At the same time it announced the decision on the Atlantic Coast project, it also said that it was basically exiting the midstream space. The reason was essentially the same one that led it to stop work on the Atlantic Coast Pipeline. Most of the business would be sold to Berkshire Hathaway. The bad news is that Dominion's midstream segment was expected to account for around a quarter of its earnings in 2020. Pull that out, and there's no way it could afford to keep paying its dividend at the same level as before. Dominion basically has no choice but to cut its dividend if it sells its pipelines. 

But at this point, it has completed the transformation into a boring utility.

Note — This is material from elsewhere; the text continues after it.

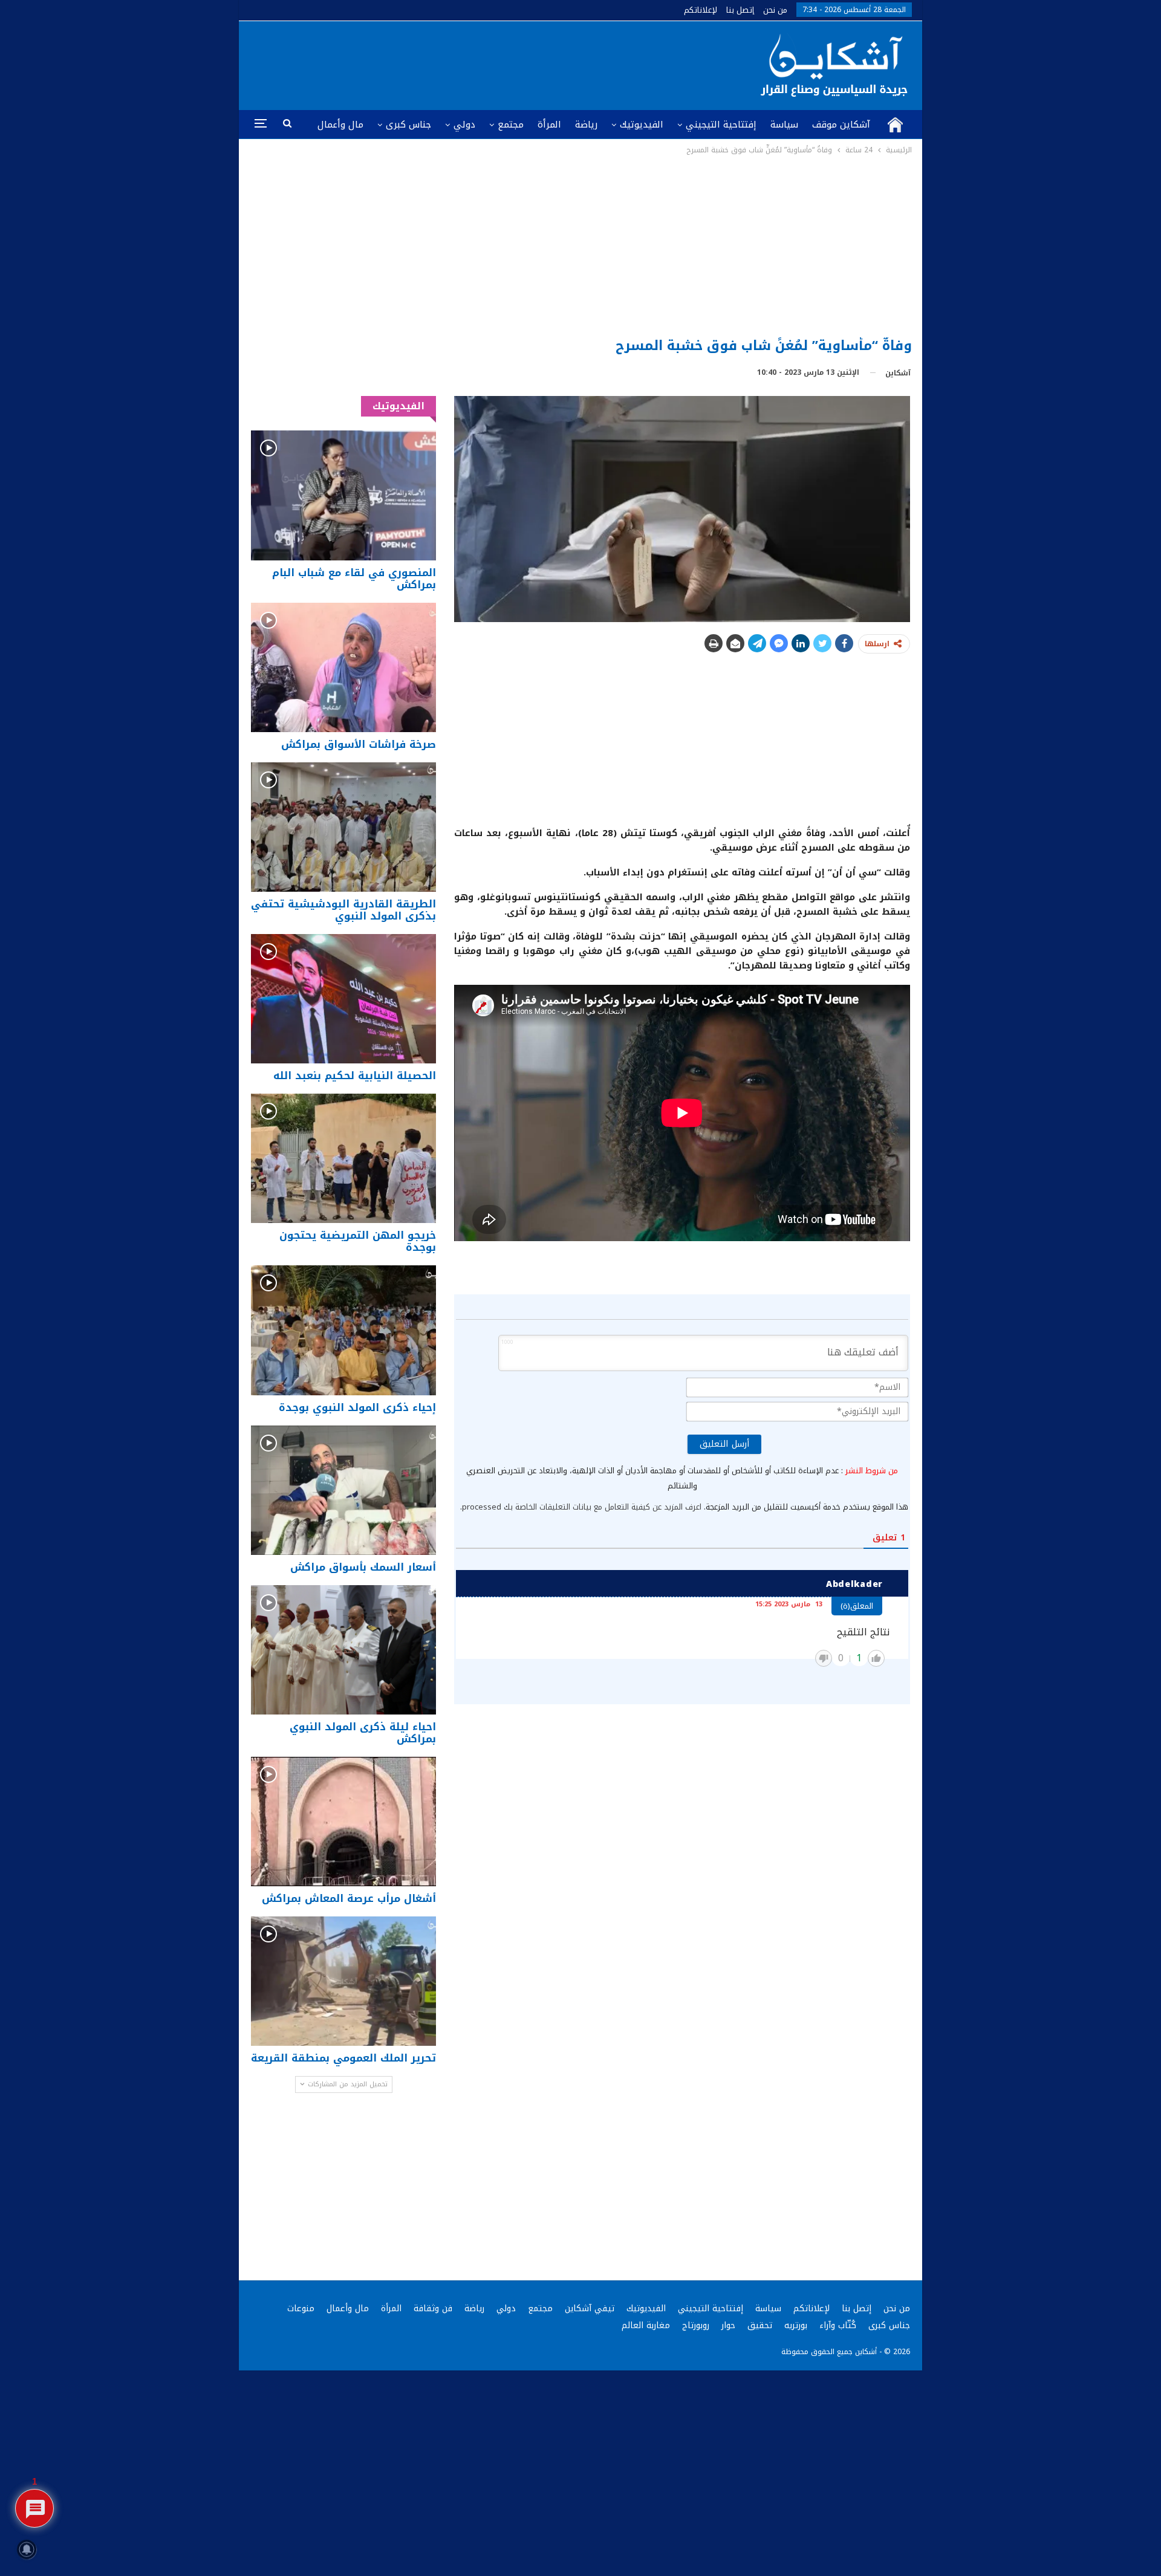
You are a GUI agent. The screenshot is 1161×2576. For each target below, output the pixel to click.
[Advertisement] (581, 247)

In fact, now that it has ripped the Band-Aid off, Dominion believes that it will be able to grow its earnings at around 6.5% a year for the foreseeable future. That's a strong number in the utility space. The dividend, meanwhile, should expand at a roughly similar clip -- also a generous growth rate compared to those of peers. The payout ratio, meanwhile, is expected to drop from over 80% (at the high end of the sector) to a more reasonable 65%. In other words, Dominion is resetting and positioning itself for stronger long-term performance. 

Don't bail so fast

No income investor likes to see a dividend get cut. However, it pays to think about why a dividend is being reduced before simply dumping a stock on such news. In the case of Dominion, this dividend cut is likely going to make it an even more attractive dividend stock in the long term. Yes, losing that extra income might hurt, but it looks like that near-term pain may be worth it for the long-term gain.